-- start of Source text --

State Vector Layout Summary

Range Dims Content Scale
0-120 121 Wall grid (11x11) 1.0
121-241 121 Small Cheese grid 10.0
242-362 121 Junction grid 1.0
363-483 121 Dead-end grid 1.0
484-485 2 Mouse position [x,y] 1.0
486-497 12 Cat positions (6 cats) 1.0
498-507 10 Big Cheese positions (5) 1.0
508-548 41 Padding (zeros) -
549 1 Score / 1000 * 10 10.0
550 1 Life / 3 * 10 10.0
551 1 Run / 20 * 10 10.0
552 1 Win flag 10.0
553 1 Lose flag 10.0
554 1 Step progress 10.0
555-827 273 Padding (zeros) -

Game Rules (Level 3)

Map

  • 11x11 grid maze with walls
  • Fixed wall layout for level 3

Entities

  • Mouse: Player-controlled, starts at position [10, 10]
  • Cat 0 (Dummy): Starts at [2, 2], moves only during command execution (len(command) steps)
  • Cat 1 (Naughty): Starts at [5, 5], moves every mouse step
  • Small Cheese (SC): 75 stationary items, +10 points each
  • Stationary Big Cheese (movbc): 2 items, +500 points each, don't move
  • Moving Big Cheese (crzbc): 2 items, +500 points each, move each step

Cat Movement (Random Mode)

Cats move randomly at junctions (no turning back), continue straight in corridors, pick random direction when blocked. This is the _get_cats_direct_actions mode in the simulator.

-- end of Source text --
-- start of Extracted data --

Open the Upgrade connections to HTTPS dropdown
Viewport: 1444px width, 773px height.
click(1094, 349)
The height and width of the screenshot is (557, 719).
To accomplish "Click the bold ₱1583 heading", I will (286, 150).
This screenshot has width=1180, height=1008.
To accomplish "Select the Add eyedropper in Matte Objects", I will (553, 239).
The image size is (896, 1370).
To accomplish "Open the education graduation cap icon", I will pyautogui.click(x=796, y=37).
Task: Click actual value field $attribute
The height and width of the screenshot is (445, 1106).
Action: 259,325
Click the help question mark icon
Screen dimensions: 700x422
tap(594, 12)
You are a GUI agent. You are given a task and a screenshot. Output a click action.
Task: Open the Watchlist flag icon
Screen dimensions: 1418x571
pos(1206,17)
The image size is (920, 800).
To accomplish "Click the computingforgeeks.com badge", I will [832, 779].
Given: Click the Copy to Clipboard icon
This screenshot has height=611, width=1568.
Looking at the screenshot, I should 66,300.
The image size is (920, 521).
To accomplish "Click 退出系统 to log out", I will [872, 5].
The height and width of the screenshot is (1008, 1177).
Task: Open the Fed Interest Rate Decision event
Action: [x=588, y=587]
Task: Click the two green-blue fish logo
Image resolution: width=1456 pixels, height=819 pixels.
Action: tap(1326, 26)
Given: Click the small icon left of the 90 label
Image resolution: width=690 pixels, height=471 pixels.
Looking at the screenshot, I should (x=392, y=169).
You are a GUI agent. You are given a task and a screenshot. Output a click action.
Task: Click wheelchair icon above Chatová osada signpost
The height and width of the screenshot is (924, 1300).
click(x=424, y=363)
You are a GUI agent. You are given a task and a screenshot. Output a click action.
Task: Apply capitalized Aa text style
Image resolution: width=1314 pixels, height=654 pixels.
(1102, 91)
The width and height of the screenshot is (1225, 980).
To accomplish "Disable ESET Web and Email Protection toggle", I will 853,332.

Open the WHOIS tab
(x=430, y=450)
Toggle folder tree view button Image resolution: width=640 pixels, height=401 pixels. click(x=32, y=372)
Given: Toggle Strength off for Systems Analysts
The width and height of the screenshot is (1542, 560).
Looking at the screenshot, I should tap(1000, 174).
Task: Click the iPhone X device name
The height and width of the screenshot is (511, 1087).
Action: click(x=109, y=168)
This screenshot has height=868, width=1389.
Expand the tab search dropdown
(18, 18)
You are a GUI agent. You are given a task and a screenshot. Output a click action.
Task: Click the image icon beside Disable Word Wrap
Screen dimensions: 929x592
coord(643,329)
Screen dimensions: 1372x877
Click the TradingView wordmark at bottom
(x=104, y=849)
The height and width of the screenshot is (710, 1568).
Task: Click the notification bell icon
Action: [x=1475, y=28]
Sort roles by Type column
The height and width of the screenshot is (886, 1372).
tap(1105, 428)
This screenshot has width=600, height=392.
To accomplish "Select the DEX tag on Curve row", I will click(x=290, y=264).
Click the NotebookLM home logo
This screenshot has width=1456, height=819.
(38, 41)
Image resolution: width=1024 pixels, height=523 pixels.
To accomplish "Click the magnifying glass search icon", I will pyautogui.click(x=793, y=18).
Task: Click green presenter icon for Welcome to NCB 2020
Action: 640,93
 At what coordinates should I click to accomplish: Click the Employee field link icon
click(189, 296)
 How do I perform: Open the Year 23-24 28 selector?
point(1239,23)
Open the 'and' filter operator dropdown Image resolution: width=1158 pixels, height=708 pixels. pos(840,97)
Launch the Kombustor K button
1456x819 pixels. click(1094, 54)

-- end of Extracted data --

Parts of the exercise:
(1) Answer from the maze game text:
(a) Which index range of the state vector holds the Mouse position?
(b) Where does Cat 1 start, and how often does it move?
(c) What do cats do when they are blocked?
(2) Write the next part of the maze game text, starting after its final sentence.

Expected responses:
(1)
(a) 484-485
(b) It starts at [5, 5] and moves every mouse step.
(c) They pick a random direction.

(2)
Scoring

Event Points
Collect Small Cheese +10
Collect Big Cheese +500
Hit Wall -10
Caught by Cat -500 (+ lose 1 life)
Win Bonus +(run * 10 + step)

Win/Lose Conditions

  • WIN: Collect ALL 75 Small Cheese + END token executed
  • LOSE (life): Life reaches 0 (caught 3 times)
  • LOSE (step): Step count reaches 200
  • LOSE (run): 20 runs exhausted without winning

Game Flow

  1. Game starts with mouse at [10,10], 3 lives, 20 max runs
  2. Each run: model generates a program -> program executes step by step
  3. During execution: mouse moves, cats move randomly, cheese collected, collisions checked
  4. After program ends: next run begins
  5. Continue until WIN or LOSE

Program Execution

When a program like [0, 110, 106, 2, 3, 112] executes:

  1. Token 0 (UP): mouse moves up 1 step
  2. Token 110, 106, 2 (LOOP 7 LEFT): mouse moves left 7 steps
  3. Token 3 (RIGHT): mouse moves right 1 step
  4. Token 112 (END): program ends

Each step:

  • Mouse attempts to move in the direction
  • If wall: mouse stays, -10 points
  • Cat 1 moves (random at junctions)
  • Cat 0 moves (only during command-length steps)
  • Check for cat collision: -500 points, lose 1 life, respawn at [10,10]
  • Check for cheese collection: +10 (SC) or +500 (BC)
  • Check win/lose conditions

Performance

Metric Value
Win Rate (temp=0.3, 100 games) 30%
Average Score 1437
Average Runs per Win 13.8
Simulator New simulator (random cats)

Training Pipeline

  1. Base Model: Expert R1 checkpoint (trained on old simulator, 95% win rate on old sim, 14% on new sim)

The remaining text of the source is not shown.